こんがり焼き上がっているのに身がパサパサしておらず、ふっくら仕上がっているのはお見事。マグロのハラスは身がしっかりしていて脂も十分にのっている。比較的あっさりした脂なので、最後まで飽きることなくいただけた。大根おろしといっしょに食べると、ハラスの身の甘さを一層感じられるだろう。
大和芋のとろろにしらす、日替わり小鉢が2品と、ほかにもおかずが付いていて大満足のボリューム感。これはごはんが止まらない。そして、このみそ汁。すーっごくおいしいので、ぜひとも定食を頼んでほしい。「出汁がすごいんです!」という小野寺さん自慢の1品だ。

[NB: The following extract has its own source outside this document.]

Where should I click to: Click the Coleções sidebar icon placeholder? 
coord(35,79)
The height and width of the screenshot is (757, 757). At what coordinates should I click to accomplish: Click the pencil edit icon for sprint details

「魚のアラから出汁をとっていて、薄くスライスした大根といっしょに1時間ほどかけてよ~く煮込み、そこに三陸産の良質な布海苔(ふのり)を加えています。磯の旨味がたっぷりのみそ汁です」。宮城県の郷土料理ではみそ汁に布海苔を入れるそうで、磯の香りがプラスされ、コリコリした食感もいいアクセントだ。
「お客さんにおいしいものをご提供して笑顔になっていただきたい。お客さんを大切に思う気持ちはどの店にも負けません。素材がいいのでおいしいのはもちろんですが、魚を焼く時に“お客さんへの想い”というスパイスを効かせてるんで(笑)、よりおいしく仕上がっていると思います」
そう言って、小野寺さんはおちゃめな笑顔を見せてくれた。その思いやりのスパイス、しっかりと効いてました!
日本酒が飲みたくなる夜のおつまみも魅力
『焼き魚とろろ専門店 ハラス屋』の正式な店名は『焼き魚とろろ専門店 鮪鰹鮭屋』。マグロ・カツオ・サケのハラス焼きの3品で定食屋を始める時に、オーナーが「ハラス」の当て字を考えて「鮪鰹鮭」にしたという。実に象徴的なネーミングだ。
2016年の開店当初から店を支えてきた金城幸利さんが、当時の様子を教えてくれた。「店の入り口に券売機があってボタンはハラス焼き定食の3つだけでしたが、そのうち宮城県のおいしいものをもっとご紹介したいと徐々に献立を増やしていきました。今は昼も夜も定食を出していて、お酒を楽しめる料理もたくさん揃えています」。
金城さんは元々経理担当だったがホールに入るようになり、お客さんの反応を間近に見るようになって、店で出す魚料理の素晴らしさを改めて実感しているという。
女川町の名産、ほやの料理もそのひとつ。南国風の色と形から「海のパイナップル」と称されるほやは独特の風味がある珍味で、この店では5種類のほや料理をいただける。看板で「クセはあるが中毒者続出!!」と謳っているのを見たら頼まずにはいられない。
ほやは好き嫌いがはっきりと分かれる食材だが、甘み・塩味・酸味・苦味・旨味を一度に感じることができて、この複雑な風味にハマってしまう人も多い(筆者も好物)。日本酒のアテにしたいところだが、仕事中だった筆者は泣く泣く酒を控えた。酒の代わりはお水。少し苦味を感じるほやを食べたあとに水を口に含むと、急に甘みに変わって驚いたので、ほやの不思議な魅力のひとつとしてお伝えしておこう。
「ほや目当てのお客さんも多いので、ランチタイムは状況に応じてですが、できるだけご要望にお応えします」と、小野寺さんは持ち前のサービス精神を発揮してくれる。昼もほやを食べられるチャンスがあるのはうれしい限りだが、やっぱり日本酒がほしい! 今度は夜にゆっくり、ハラス焼きも肴にして一杯やりながら、宮城県の名産の数々を堪能するとしよう。